→ **Selection**:
--------------------------------------------------

TensorRt on windows error when loading in deserialized custom plugins

Description

I am trying to port a tensorrt based interference library with custom plugins from Linux to windows ,I am able to successfully build the tensorrt engine in int8 and fp32 formats, but when i try to deserialize and run the engine I run into a memory bug that I am not able to figure out why its happening

    pluginFactory = new PluginFactory();
    runtimeRT = createInferRuntime(loggerRT);
    engineRT = runtimeRT->deserializeCudaEngine(gieModelStream, size, (IPluginFactory *) pluginFactory);

gieModelStream is the serialized engine which has been loaded from the binary file ,then i pass this into

IPlugin* PluginFactory::createPlugin(const char* layerName, const void* serialData, size_t serialLength) {
    const char * buf = reinterpret_cast<const char*>(serialData);
r->w = readBUF<int>(buf);
        for(int i=0; i<r->n_masks; i++)

--------------------------------------------------

According to the TensorRT forum post, in which two formats could the engine be built successfully on Windows?

→ **Dataset section**:
--------------------------------------------------

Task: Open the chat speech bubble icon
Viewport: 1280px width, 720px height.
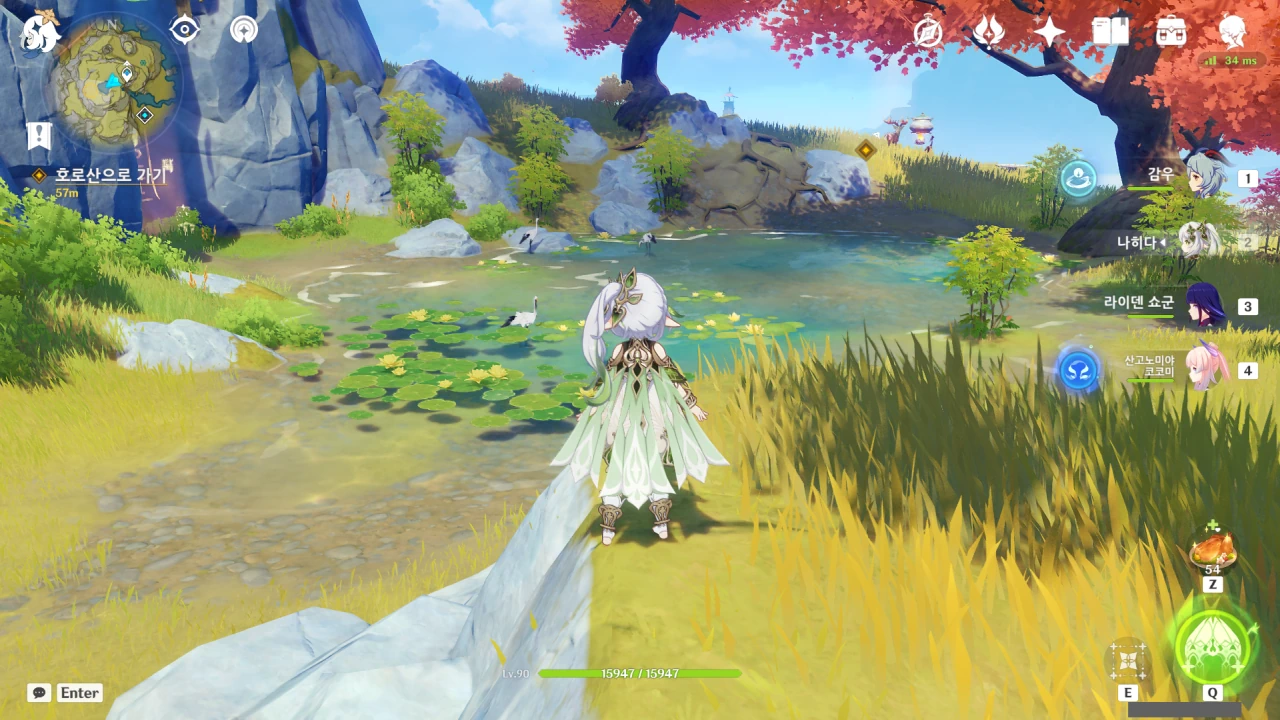Action: pyautogui.click(x=39, y=692)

--------------------------------------------------

→ **Solution**: INT8 and FP32.